Furthermore, 2 hub genes of MRPS17 and CHCHD1 were co-expressed.[75] The hub gene MRPS17 physically interacted with ECSIT,[76] while TUBG1 showed physical interactions with NINL, KRT19, RPS11, and NEDD1. The hub gene of CHCHD1 also showed physical interaction with NEDD1.[77] Our PPI network analysis showed a large proportion of co-expression interactions among these four highlighted genes as well as other predicted genes. Consistently, we revealed remarkable changes in the co-expression interactions among these 4 genes between CAD patients and controls, indicating that these 4 genes may have joint functions in the pathogenesis of CAD. The main assumption of Sherlock Bayesian method[22] is that the abnormal expression of risk genes contribute susceptibility to the diseases of interest. In agreement with this assumption, we conducted a DGE analysis and observed that 3 genes of TUBG1, LY6G6C, and CHCHD1 were significantly expressed between CAD patients and controls. Together, we prioritized 4 genes as important candidates for CAD susceptibility.

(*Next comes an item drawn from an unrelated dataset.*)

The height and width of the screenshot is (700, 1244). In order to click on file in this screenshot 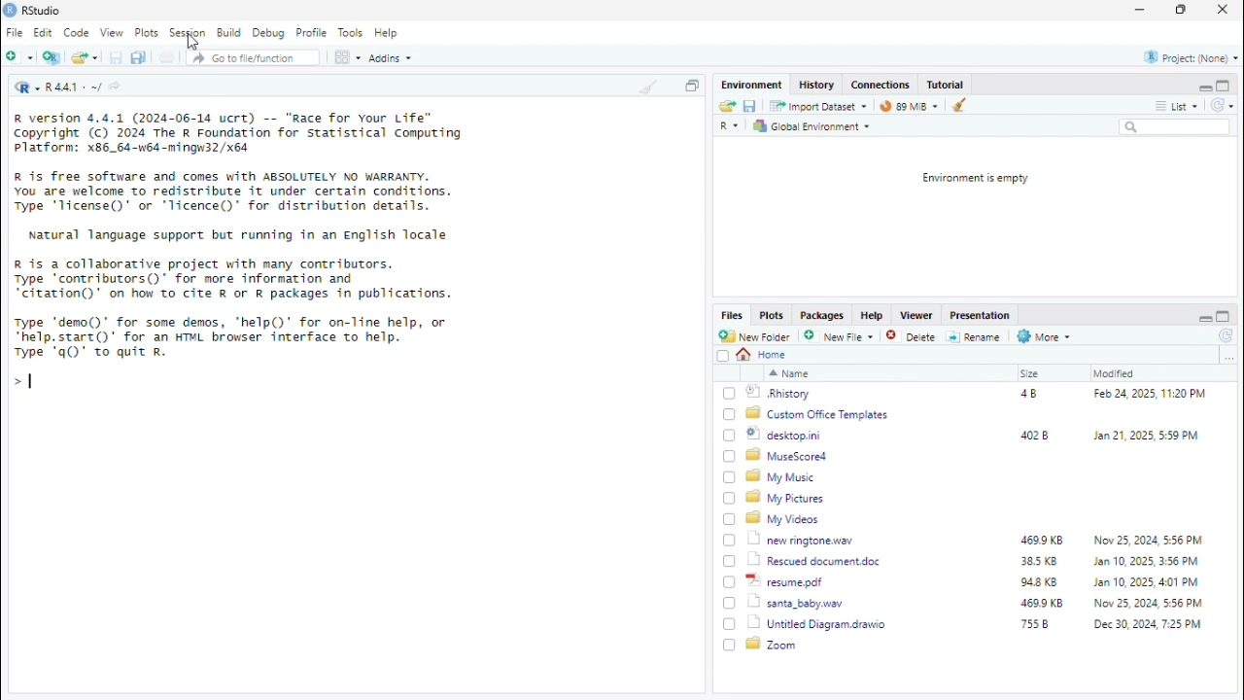, I will do `click(166, 56)`.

In view of the influence of LD between SNPs, GWAS-reported genetic loci often have a number of highly LD SNPs with significant P values, which enhance the difficulty of searching authentic risk SNPs and relevant genes. For example, the MHC region on chromosome 6 contains many SNPs with complicated LD structures, which is hard to reveal genuine risk genes in this region by a single GWAS dataset. The method of Sherlock analysis used in our current analysis is designed to prioritize risk genes by integrating GWAS summary data with eQTL data. An eSNP for a specific risk gene should be significantly associated with CAD and expression level of this gene simultaneously. For example, the LY6G6C gene is mapped in a cluster of leukocyte antigen-6 (LY6) genes in the MHC region. We found 4 eSNPs of rs12049288, rs16990865, rs973716, rs1805105, which are not mapped in the MHC region, having trans-regulatory effects on LY6G6C expression and also associated with CAD, indicating that we could highlight CAD-risk genes which was not reported by the original GWAS by using the Sherlock integrative genomics method based on multiple omics datasets.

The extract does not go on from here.